Wine Talk

Snooth User: Philip James

eProvenance = the end of wine forgeries?

Posted by Philip James, Mar 26, 2008.

Using multiple RFID chips, tamper proof seals and hidden codes this all sounds pretty serious. What do you think? Personally, even if it doesnt stop wine forgeries totally, i know i'd feel like James Bond when cracking my electronically tagged bottle of wine open.


Reply by Chris Carpita, Mar 26, 2008.

A fella could make a killing selling wine-authentication devices

Reply by Mark Angelillo, Mar 26, 2008.

My guess is that the assurance that your bottle is authentic would serve to raise prices on these fine wines.
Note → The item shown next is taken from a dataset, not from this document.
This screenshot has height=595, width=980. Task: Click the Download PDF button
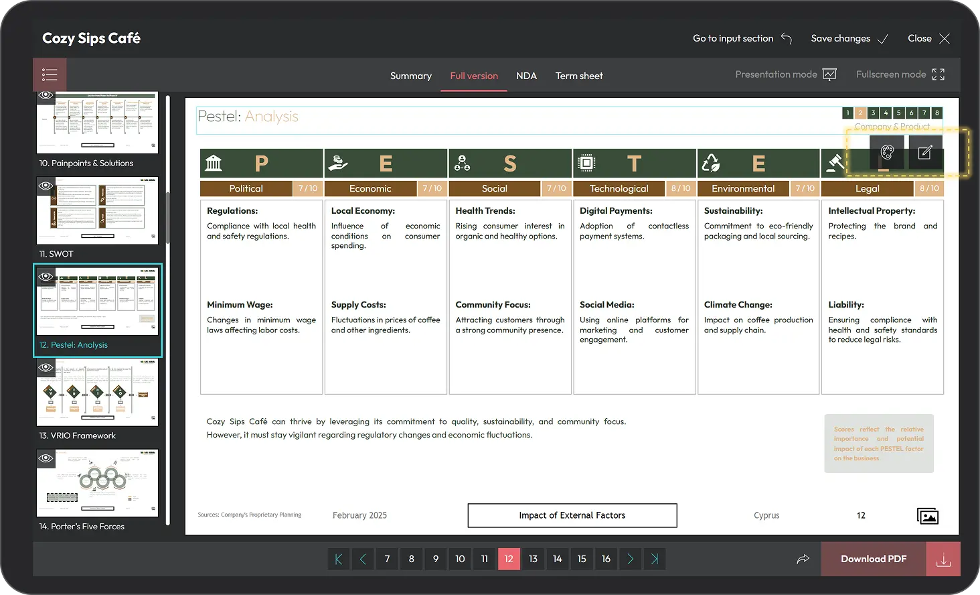click(874, 559)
Right now at the auction the prevalence of forgeries has to contribute to some consumer skepticism.

Reply by gr, Mar 26, 2008.

Yeah, because it's impossible to spoof RFID... oh, wait.

Raising the bar's not a bad idea, though. It's far too easy to do this with wine right now, and easy to get away with it (even if you could taste the difference, maybe it was just an "off bottle").

Reply by Rodolphe Boulanger, Mar 26, 2008.

We've already seen holograms and other similar technology appear on the back of wine labels to combat fraud. However, the larger problem remains:

-In the Eastern world, top wines (especially Classified Bordeaux) are selling as status symbols to new elites where money is no object. Many of these consumers don't care much for the taste of the wine (or, really, whether its legit). A few years ago, they found that much of the Canadian Ice Wine for sale in Taiwan was just adulterated windshield washer fluid - yum!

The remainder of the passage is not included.